Most legislation ranges from the absurd to the ridiculous. John Sanko reports for the January 24 Rocky, "Ken Kester... got... a voice vote favoring his bill that would allow students under the age of 21 to 'sip and spit' alcoholic beverages if they're taking a culinary or food marketing course... Senate Bill 82 was introduced at the urging of Johnson & Wales University in Denver, which said training the palate is a vital part in the training of a culinary student. Under the bill, younger students can sip, but they can't swallow."

How about a bill to recognize the right of all legal adults to consume beverages of their choice? An 18-year-old can fight in Iraq, get married, sign contracts, and be punished criminally as an adult. To deny legal adults the right to consume alcoholic beverages is grossly unjust.

Academic Freedom
Academic Freedom can only be hurt by legislative action, not helped. Of course, the real answer is to get the state totally out of the higher education business, but neither Democrats nor Republicans are willing to state the obvious solution.

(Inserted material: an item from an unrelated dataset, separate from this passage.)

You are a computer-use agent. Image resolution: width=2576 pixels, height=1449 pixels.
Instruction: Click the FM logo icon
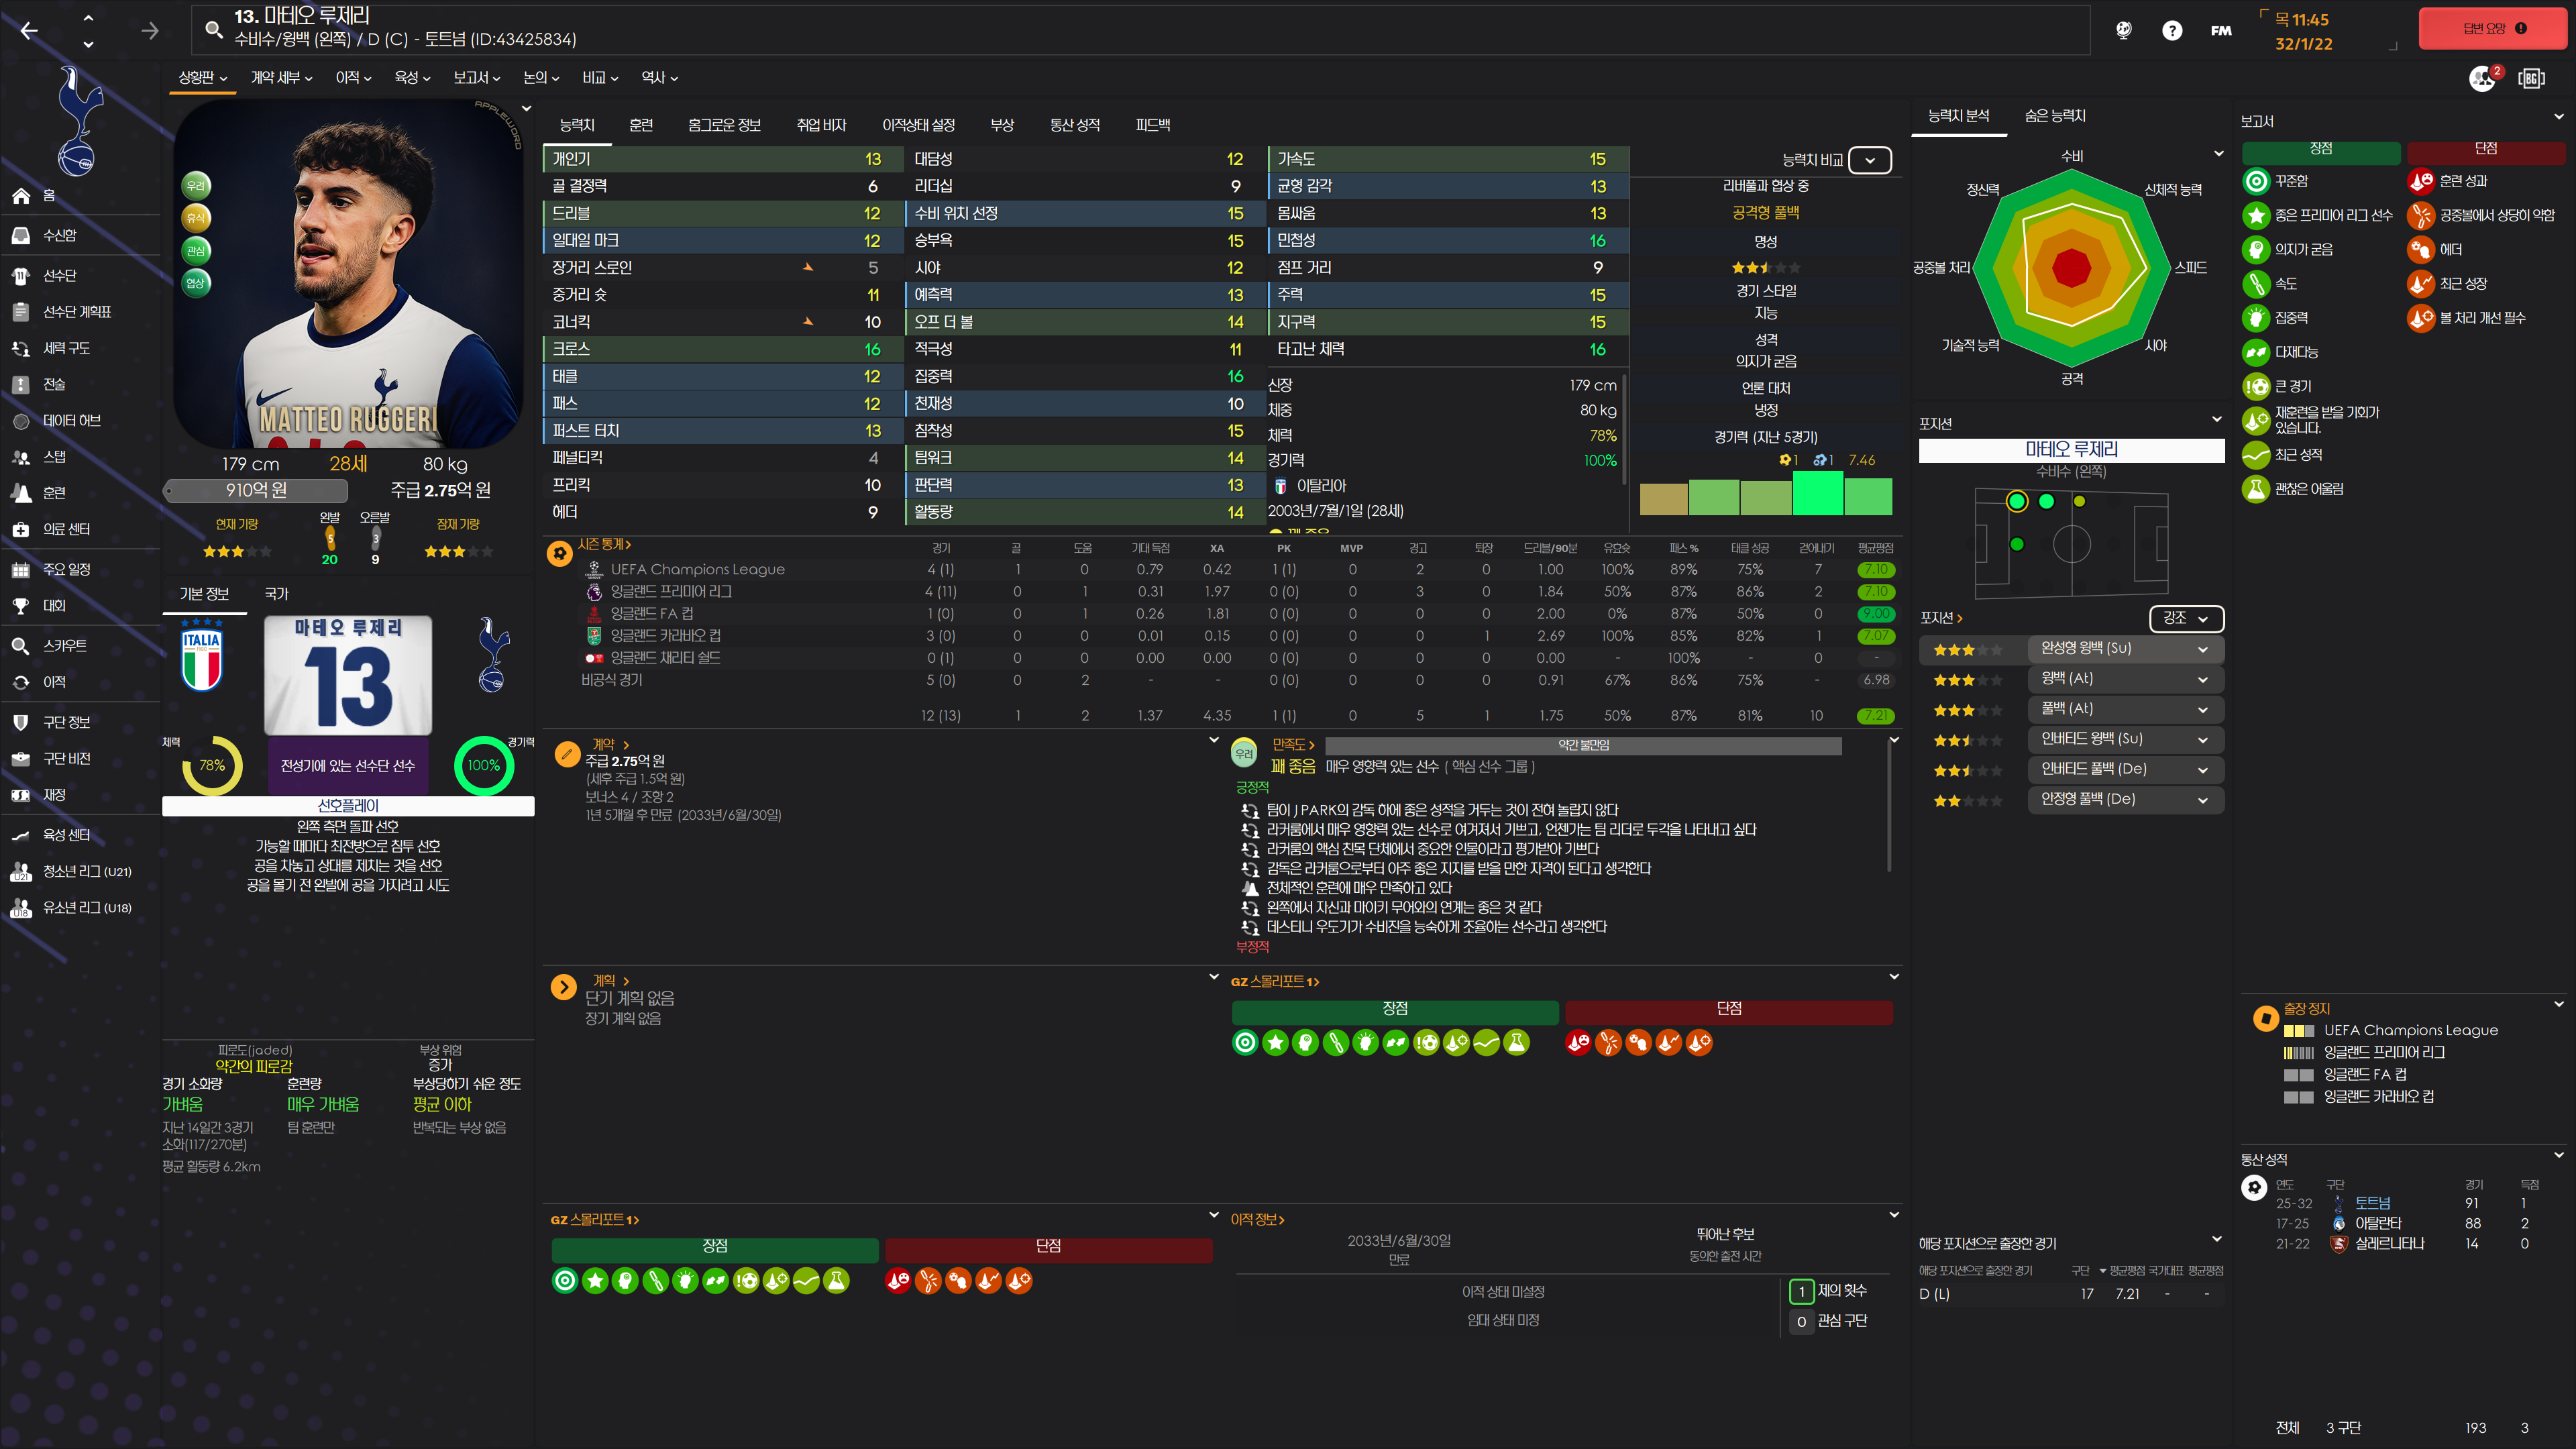point(2221,30)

Martinez reports for the January 27 Post, "Under an academic bill of rights expected to be introduced at the Capitol on Wednesday, students also would have the right to be graded for their classes based on 'reasoned answers and appropriate knowledge of the subjects' rather than political beliefs. They would have a right to be free of a 'hostile environment' created by professors. And they would have the right to expect that their student fees would be restricted to 'viewpoint neutral' programs, according to a draft of the measure, sponsored by Rep. Shawn Mitchell, R-Broomfield.

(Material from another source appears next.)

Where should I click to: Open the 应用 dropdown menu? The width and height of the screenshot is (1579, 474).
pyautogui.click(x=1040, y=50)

Mitchell, usually concerned with properly limited government, in this case further entrenches state financing of colleges and adds to it measures that can only stifle genuine academic freedom.

LPCO Fears No-Call Change
Norm Olsen, Chair of the Libertarian Party of Colorado, issued the following comments in a January 29 press release: "Should SB04-085 ever make it to the statute books, most everyone in Colorado will soon be guilty of deceptive trade practices. Suppose, for example, after watching a candidate on TV, you call your neighbor and inform him or her that George Bush is a jerk. If your neighbor is on the No-Call list, that would be Strike One! If your spouse calls a fellow church member, and requests them to bring their pledge card to church on Sunday and that person is on the No-Call list, Strike Two! Then if your daughter calls grandma asking her to buy some Girl Scout cookies and grandma is on the No-Call list: Strike Three!!! Three strikes in any given month and you're guilty of deceptive trade practices."

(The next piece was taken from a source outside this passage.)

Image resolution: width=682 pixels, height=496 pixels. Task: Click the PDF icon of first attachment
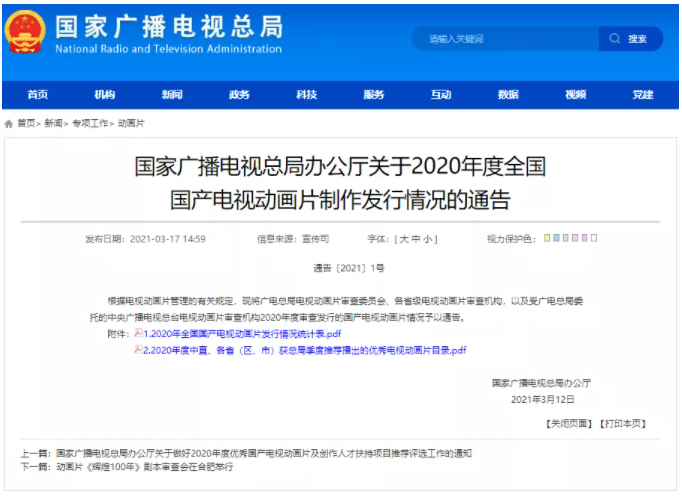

State Senator Dan Grossman was asked via e-mail for his comments about the bill, but he has not replied.

End Mandatory Minimums
The Colorado Criminal Justice Reform Coalition sent out the following message on January 29:

"HB 1106 (Rep. Plant). This bill would have eliminated mandatory minimum sentencing for several nonviolent crimes and removed the so-called "two prior felony rule" for drug offenders (the rule bars defendants with two prior felonies from being sentenced to probation without permission from the district attorney). An amended version of the bill was voted on in the House Information and Technology Committee on Wednesday. The vote was tied, 5-5, but after a two minute recess, the committee reconvened and voted 6-4 to kill the bill. On both votes Rep. Greg Brophy (R-Wray) voted in favor of HB 1106, citing a belief that mandatory minimum sentences have gone too far. If you are so moved, you might want to email Rep. Brophy (greg@gregbrophy.net) and thank him for his vote."

New Mexico Contemplates Grocery Tax Repeal
Barry Massey of the Associated Press reports January 29, "The tax imposed on food by the state and local governments would be eliminated under a proposal approved by a Senate panel Wednesday. The Senate Corporations and Transportation Committee unanimously endorsed the measure despite opposition from a business group and social-services advocates. Under the proposal, the gross-receipts tax would be removed from sales of groceries and cold prepared foods for home consumption."

Perhaps this is something Colorado could look into as well.